### What the exercise asks:
When you reach the line below that has "Rebecca Dautremer (383, 1634)", start returning lines exactly, and stop after the line that has "Buffalo, NY (666, 2474)"; skip the pictures.

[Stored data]
↓

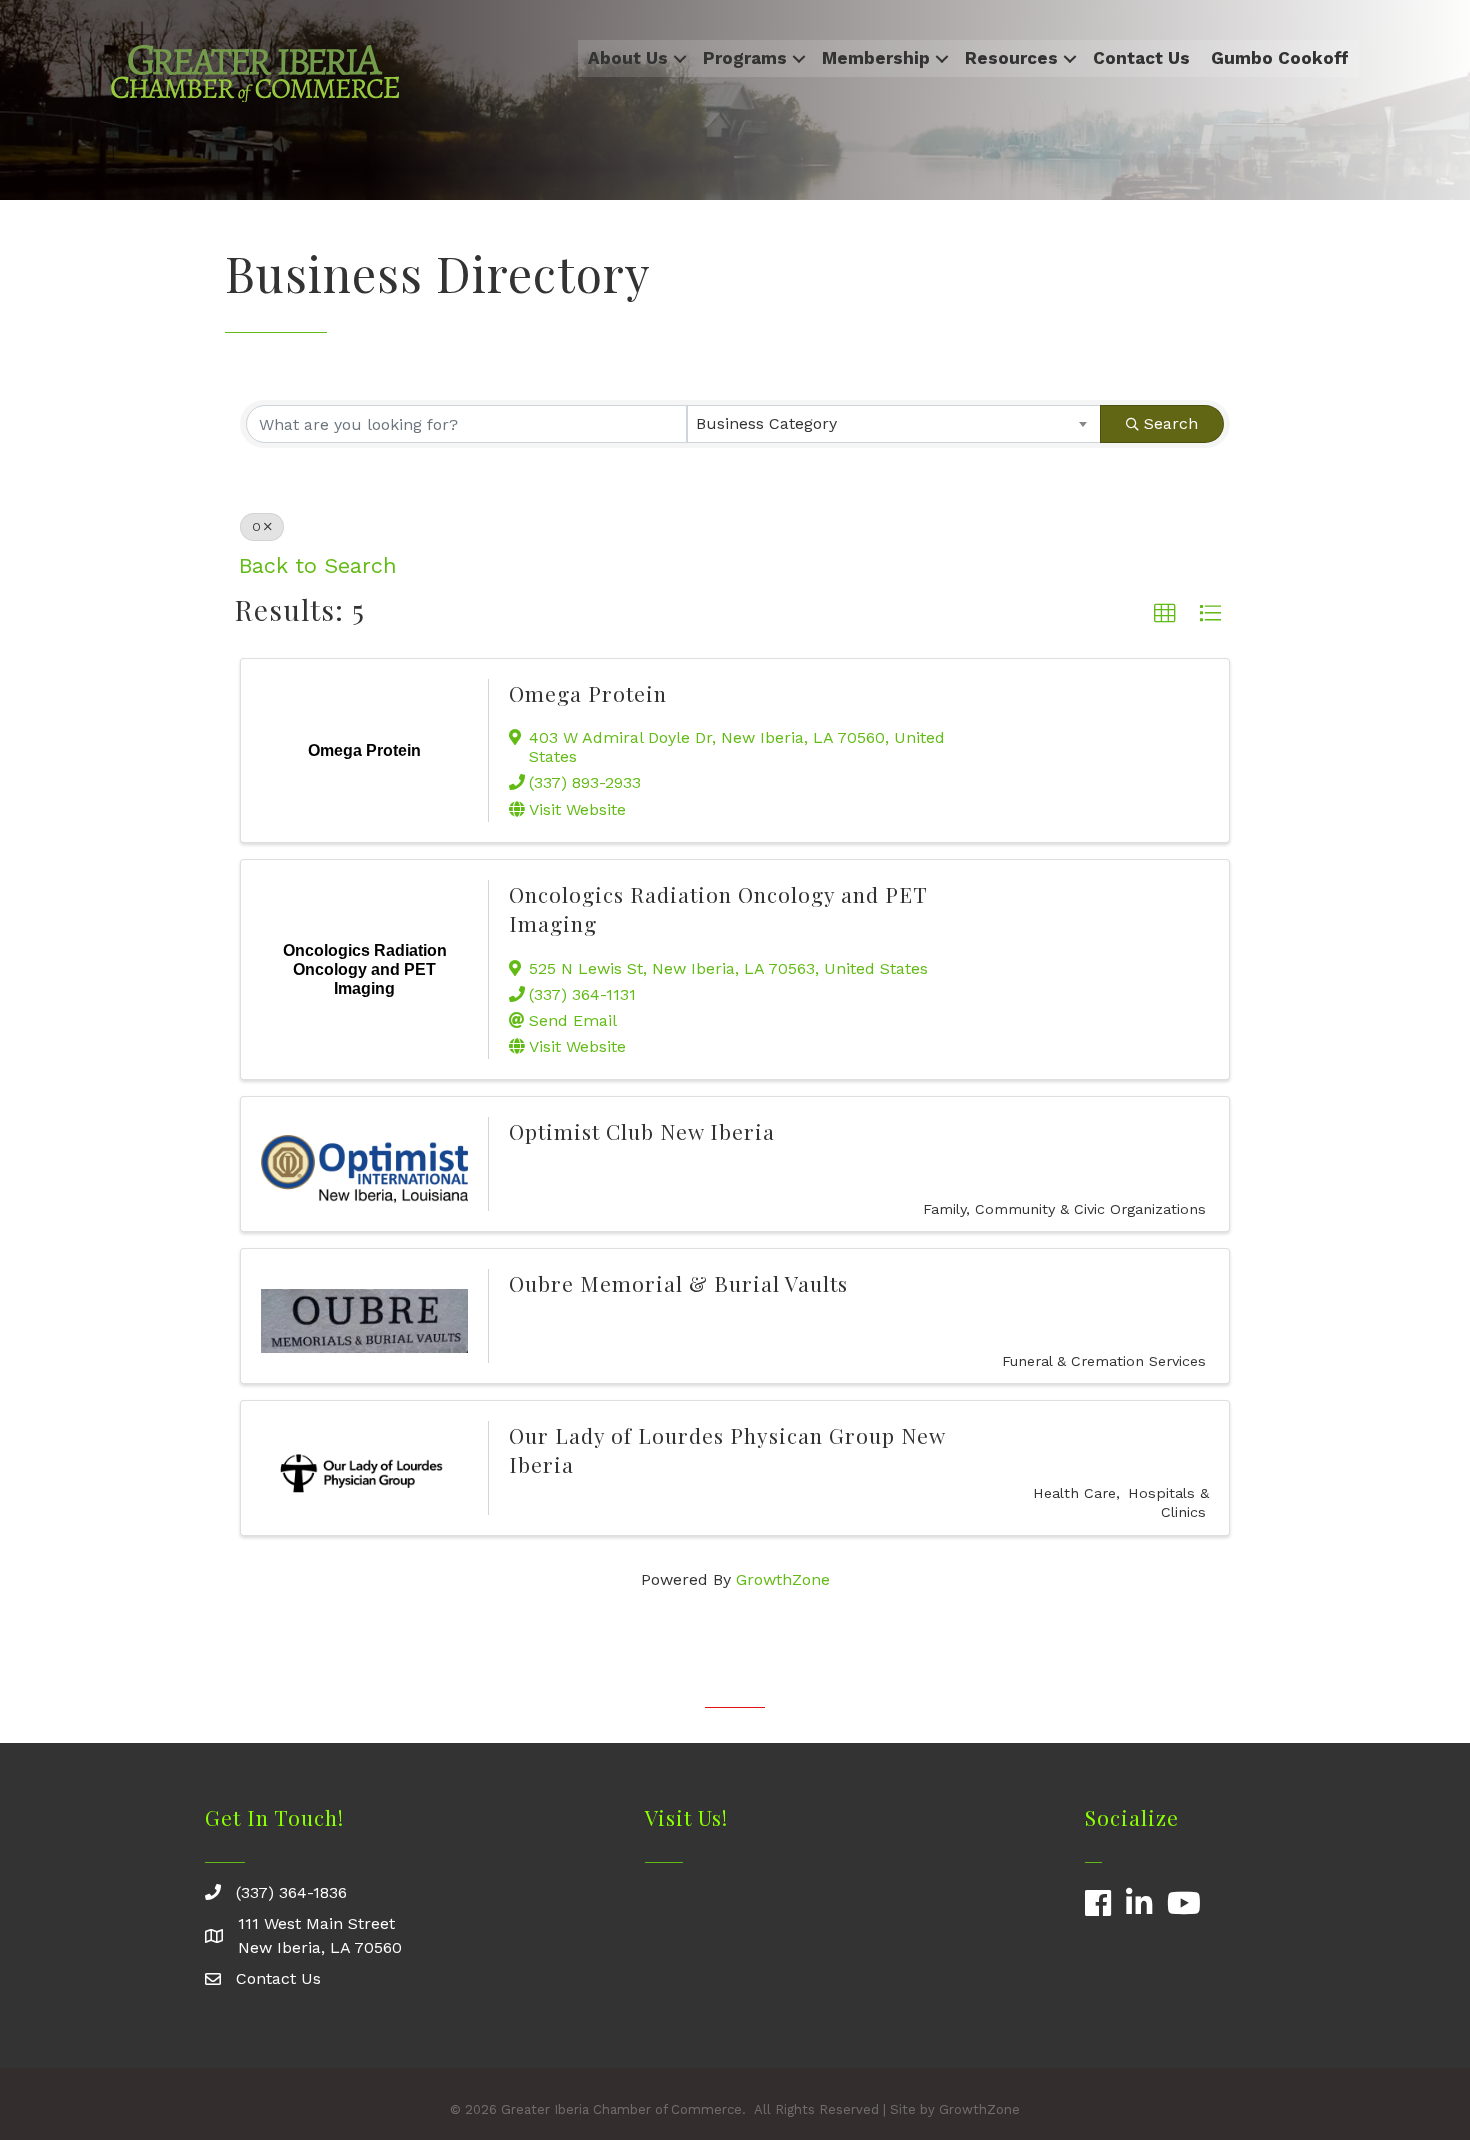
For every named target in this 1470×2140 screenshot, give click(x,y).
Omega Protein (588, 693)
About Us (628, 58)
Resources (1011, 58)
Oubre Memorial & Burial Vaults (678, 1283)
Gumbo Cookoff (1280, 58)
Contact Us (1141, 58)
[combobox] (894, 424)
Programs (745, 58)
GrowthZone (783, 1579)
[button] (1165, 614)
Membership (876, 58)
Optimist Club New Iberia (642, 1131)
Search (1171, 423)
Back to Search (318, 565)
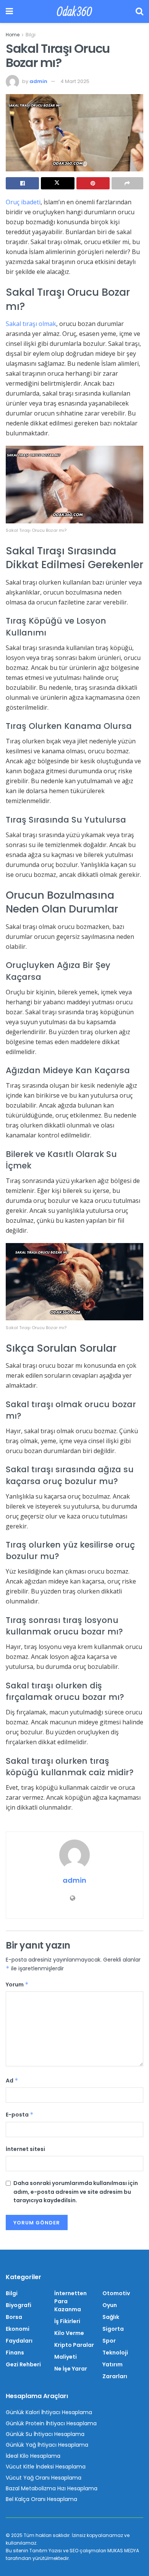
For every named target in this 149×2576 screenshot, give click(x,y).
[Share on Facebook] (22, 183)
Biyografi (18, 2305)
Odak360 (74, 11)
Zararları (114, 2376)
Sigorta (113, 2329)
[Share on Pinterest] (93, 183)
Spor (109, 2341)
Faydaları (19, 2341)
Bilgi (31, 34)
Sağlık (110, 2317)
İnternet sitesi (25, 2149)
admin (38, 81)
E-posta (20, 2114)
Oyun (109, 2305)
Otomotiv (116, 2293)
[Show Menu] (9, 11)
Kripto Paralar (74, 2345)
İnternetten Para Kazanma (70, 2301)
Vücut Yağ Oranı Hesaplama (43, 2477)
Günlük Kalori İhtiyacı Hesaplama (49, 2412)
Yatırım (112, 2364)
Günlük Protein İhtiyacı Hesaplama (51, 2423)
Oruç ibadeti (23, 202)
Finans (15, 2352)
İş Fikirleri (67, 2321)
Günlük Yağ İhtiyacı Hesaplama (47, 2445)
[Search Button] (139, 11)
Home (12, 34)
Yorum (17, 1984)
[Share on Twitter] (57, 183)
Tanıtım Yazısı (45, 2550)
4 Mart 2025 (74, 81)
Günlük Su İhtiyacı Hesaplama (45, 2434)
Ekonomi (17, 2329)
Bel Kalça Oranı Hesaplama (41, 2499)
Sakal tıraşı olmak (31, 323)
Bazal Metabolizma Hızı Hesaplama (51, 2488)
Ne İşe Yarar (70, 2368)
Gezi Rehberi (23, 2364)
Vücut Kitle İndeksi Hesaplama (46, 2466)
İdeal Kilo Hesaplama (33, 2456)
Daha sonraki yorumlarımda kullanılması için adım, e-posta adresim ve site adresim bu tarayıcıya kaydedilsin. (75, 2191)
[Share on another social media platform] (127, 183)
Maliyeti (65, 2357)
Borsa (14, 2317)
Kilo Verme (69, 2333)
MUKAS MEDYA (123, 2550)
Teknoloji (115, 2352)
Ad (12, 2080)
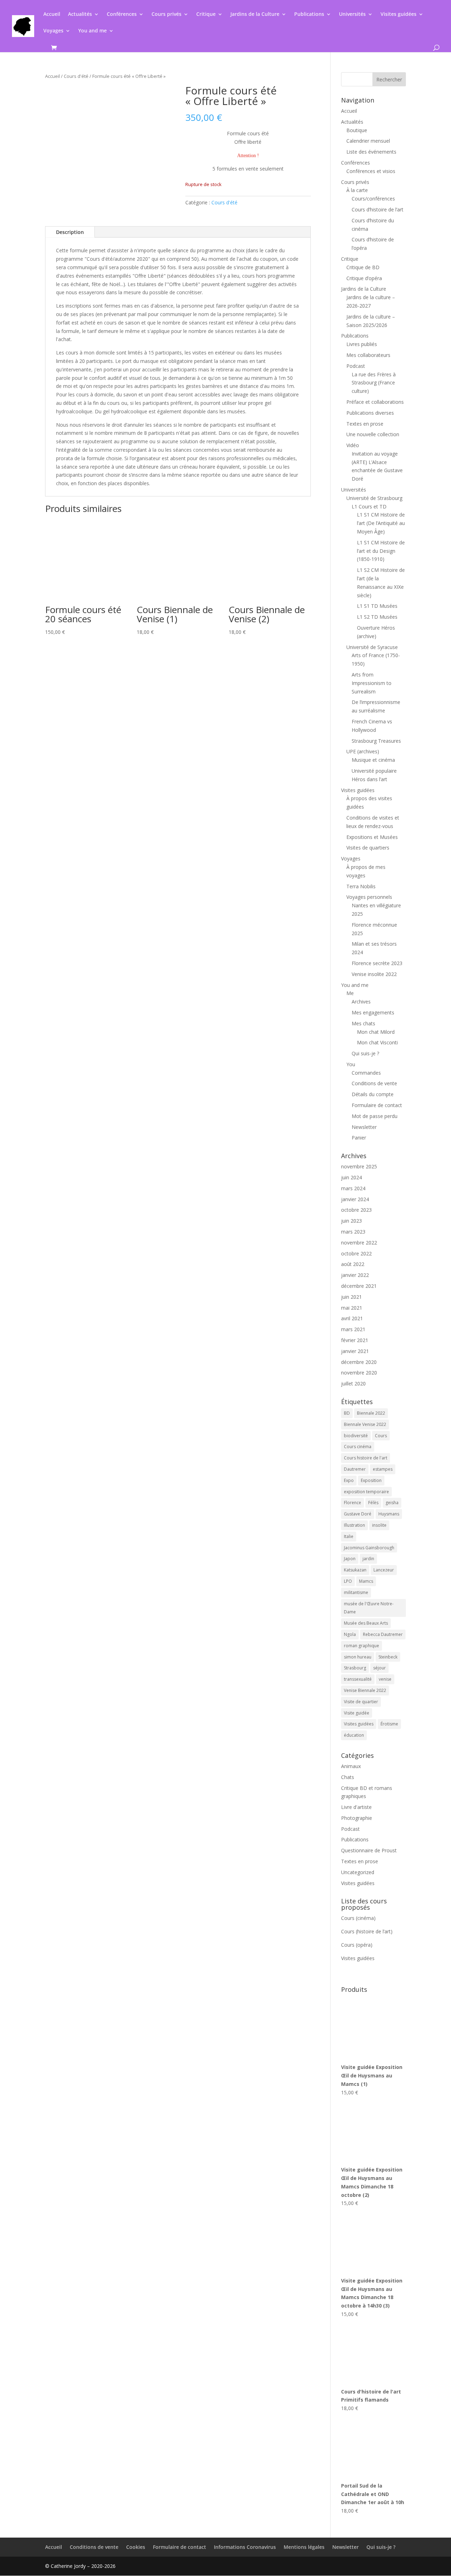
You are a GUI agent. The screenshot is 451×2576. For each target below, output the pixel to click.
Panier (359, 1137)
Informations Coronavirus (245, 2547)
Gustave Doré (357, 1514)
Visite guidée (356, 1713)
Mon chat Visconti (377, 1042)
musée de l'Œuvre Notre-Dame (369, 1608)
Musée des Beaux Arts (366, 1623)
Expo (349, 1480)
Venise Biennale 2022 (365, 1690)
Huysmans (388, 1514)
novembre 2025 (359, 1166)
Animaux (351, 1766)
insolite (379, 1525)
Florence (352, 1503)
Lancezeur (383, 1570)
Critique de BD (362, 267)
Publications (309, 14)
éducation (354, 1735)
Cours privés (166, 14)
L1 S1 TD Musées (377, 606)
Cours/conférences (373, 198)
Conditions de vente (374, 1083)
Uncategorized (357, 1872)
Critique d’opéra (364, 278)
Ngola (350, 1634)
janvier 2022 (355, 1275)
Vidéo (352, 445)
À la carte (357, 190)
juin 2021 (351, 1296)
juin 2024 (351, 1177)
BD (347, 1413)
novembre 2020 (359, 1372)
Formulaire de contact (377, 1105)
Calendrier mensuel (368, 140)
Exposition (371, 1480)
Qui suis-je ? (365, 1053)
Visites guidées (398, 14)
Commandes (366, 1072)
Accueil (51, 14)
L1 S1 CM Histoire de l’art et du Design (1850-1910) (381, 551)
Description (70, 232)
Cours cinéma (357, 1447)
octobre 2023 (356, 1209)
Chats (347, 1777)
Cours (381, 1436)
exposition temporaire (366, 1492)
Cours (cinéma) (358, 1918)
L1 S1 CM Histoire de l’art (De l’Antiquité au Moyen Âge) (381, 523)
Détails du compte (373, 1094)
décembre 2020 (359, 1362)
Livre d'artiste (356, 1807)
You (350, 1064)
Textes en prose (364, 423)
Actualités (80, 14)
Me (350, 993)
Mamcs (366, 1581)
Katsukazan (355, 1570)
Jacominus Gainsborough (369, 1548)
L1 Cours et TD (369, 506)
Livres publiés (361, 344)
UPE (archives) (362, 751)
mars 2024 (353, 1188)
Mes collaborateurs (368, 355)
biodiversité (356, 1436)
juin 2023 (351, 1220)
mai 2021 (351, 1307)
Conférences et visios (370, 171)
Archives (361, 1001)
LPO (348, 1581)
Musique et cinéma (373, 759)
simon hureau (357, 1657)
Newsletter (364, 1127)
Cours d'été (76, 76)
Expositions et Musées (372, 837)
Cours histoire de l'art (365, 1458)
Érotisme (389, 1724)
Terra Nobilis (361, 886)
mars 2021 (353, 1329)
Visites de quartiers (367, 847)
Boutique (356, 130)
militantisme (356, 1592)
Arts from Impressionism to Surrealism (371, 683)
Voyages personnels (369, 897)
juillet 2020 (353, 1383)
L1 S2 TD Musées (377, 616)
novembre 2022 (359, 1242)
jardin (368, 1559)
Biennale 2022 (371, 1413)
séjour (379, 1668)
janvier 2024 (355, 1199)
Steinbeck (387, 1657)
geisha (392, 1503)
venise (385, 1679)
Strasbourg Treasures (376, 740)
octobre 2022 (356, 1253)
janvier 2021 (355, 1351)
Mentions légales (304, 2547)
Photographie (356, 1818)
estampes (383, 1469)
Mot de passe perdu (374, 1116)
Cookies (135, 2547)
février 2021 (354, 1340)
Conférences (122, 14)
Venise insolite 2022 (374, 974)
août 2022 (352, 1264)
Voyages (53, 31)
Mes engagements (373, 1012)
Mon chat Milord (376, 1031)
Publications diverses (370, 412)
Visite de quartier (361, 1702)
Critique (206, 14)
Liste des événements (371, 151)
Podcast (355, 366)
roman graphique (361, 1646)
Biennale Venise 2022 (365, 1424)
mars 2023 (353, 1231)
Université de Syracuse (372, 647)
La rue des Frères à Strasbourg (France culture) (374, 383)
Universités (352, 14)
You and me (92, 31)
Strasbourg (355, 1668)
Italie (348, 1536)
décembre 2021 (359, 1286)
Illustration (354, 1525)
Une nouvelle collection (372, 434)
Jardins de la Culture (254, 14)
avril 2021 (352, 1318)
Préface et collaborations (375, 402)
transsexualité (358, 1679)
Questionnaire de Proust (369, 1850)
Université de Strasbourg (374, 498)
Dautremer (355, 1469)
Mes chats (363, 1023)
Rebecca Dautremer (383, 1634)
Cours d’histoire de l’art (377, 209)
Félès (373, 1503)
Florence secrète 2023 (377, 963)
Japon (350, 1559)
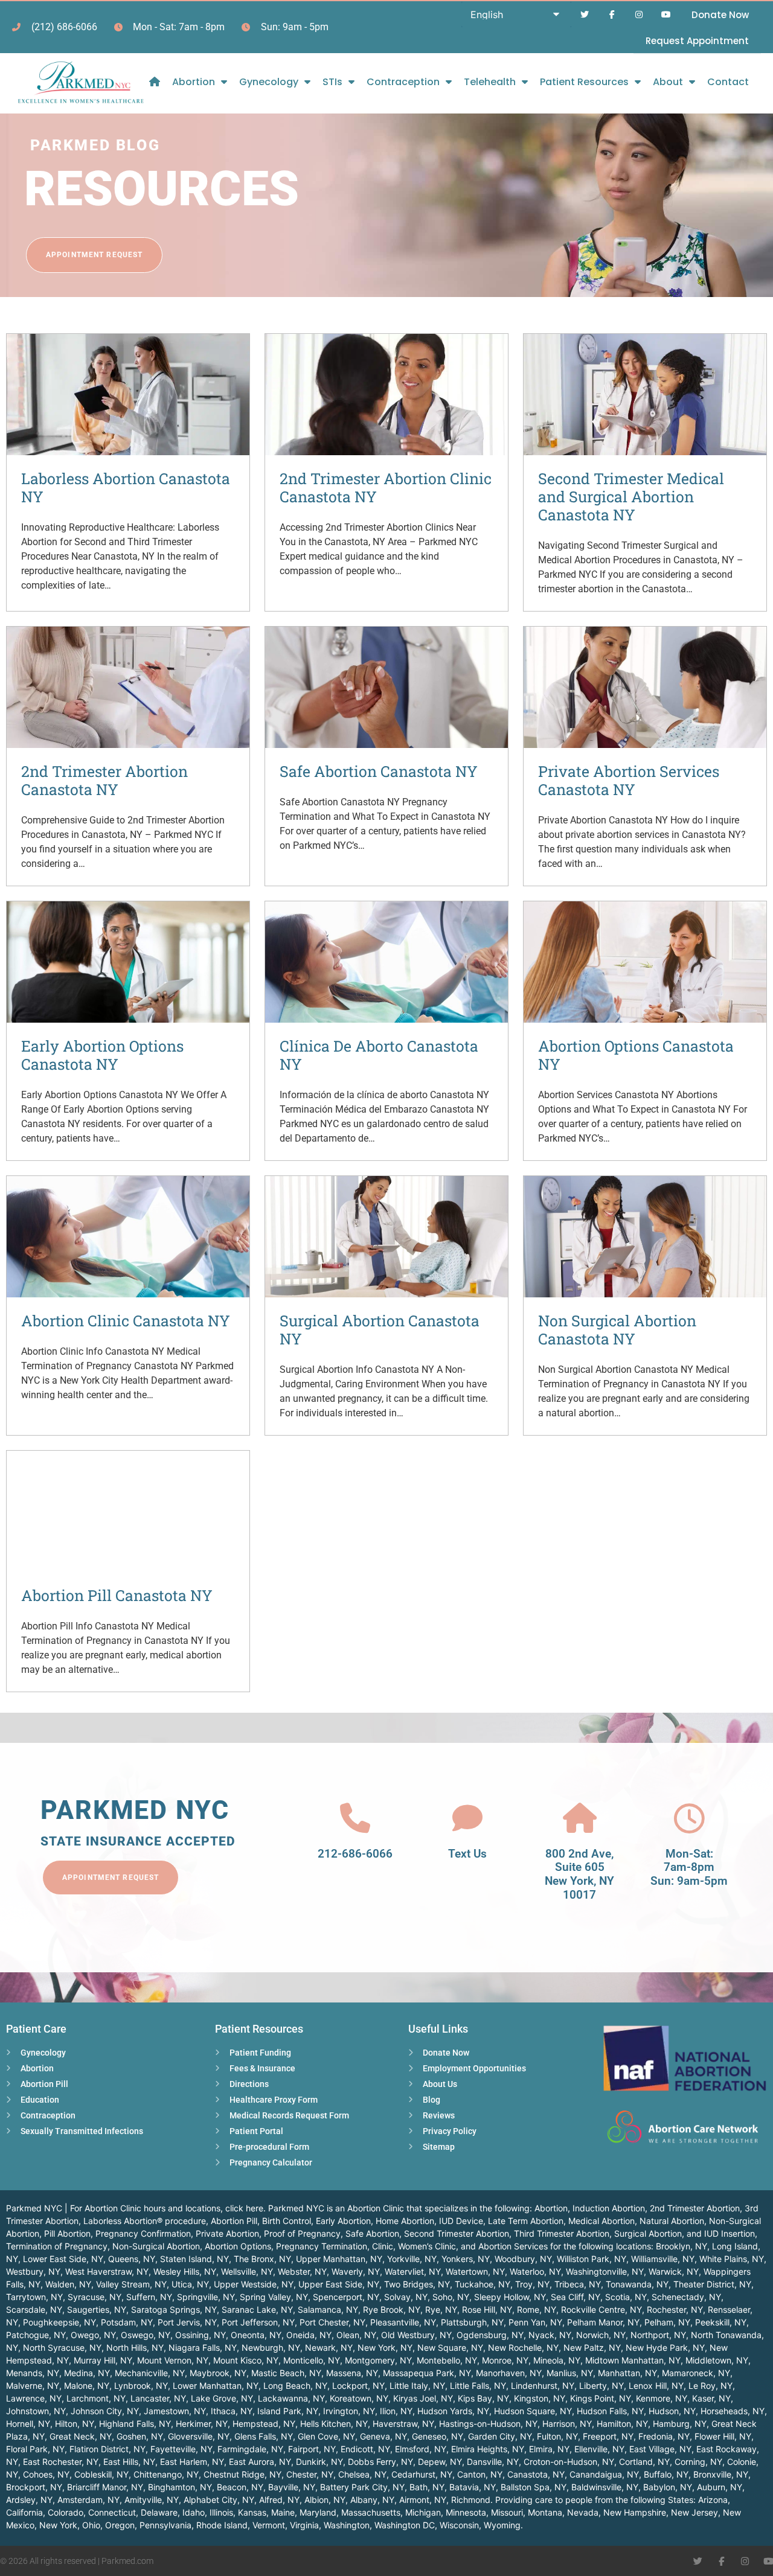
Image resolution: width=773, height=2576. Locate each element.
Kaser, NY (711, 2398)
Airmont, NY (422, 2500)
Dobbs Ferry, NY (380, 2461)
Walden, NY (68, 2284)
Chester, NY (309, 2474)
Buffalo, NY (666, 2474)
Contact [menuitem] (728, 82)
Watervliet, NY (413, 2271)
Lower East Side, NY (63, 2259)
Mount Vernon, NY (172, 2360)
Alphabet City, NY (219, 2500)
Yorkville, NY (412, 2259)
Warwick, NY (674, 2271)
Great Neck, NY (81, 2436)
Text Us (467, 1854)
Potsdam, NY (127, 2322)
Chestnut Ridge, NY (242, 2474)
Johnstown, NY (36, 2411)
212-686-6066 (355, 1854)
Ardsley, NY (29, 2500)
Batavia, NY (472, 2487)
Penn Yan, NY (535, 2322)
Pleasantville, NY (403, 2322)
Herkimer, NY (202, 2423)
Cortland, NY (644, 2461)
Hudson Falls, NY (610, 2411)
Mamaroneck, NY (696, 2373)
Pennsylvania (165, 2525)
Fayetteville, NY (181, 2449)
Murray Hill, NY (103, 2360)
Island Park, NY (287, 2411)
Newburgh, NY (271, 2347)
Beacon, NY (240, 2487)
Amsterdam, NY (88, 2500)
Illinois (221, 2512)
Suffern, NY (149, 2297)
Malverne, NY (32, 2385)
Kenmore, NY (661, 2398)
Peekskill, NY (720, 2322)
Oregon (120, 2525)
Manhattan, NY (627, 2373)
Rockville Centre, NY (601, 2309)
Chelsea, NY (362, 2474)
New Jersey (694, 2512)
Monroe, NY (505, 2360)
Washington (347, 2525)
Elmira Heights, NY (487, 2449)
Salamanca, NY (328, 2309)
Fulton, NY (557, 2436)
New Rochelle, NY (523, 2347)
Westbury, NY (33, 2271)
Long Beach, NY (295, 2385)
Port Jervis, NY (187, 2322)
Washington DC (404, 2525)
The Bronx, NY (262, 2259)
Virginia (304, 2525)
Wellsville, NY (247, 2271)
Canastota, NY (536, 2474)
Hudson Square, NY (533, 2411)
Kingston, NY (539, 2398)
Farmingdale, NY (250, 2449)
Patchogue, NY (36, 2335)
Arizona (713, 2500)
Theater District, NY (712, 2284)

↑

### Task output:
Rebecca Dautremer (383, 1634)
Cours d’histoire de l’art (377, 209)
Félès (373, 1503)
Florence secrète 2023 (377, 963)
Japon (350, 1559)
Image resolution: width=773, height=2576. Locate each element.
Kaser, NY (711, 2398)
Airmont, NY (422, 2500)
Dobbs Ferry, NY (380, 2461)
Walden, NY (68, 2284)
Chester, NY (309, 2474)
Buffalo, NY (666, 2474)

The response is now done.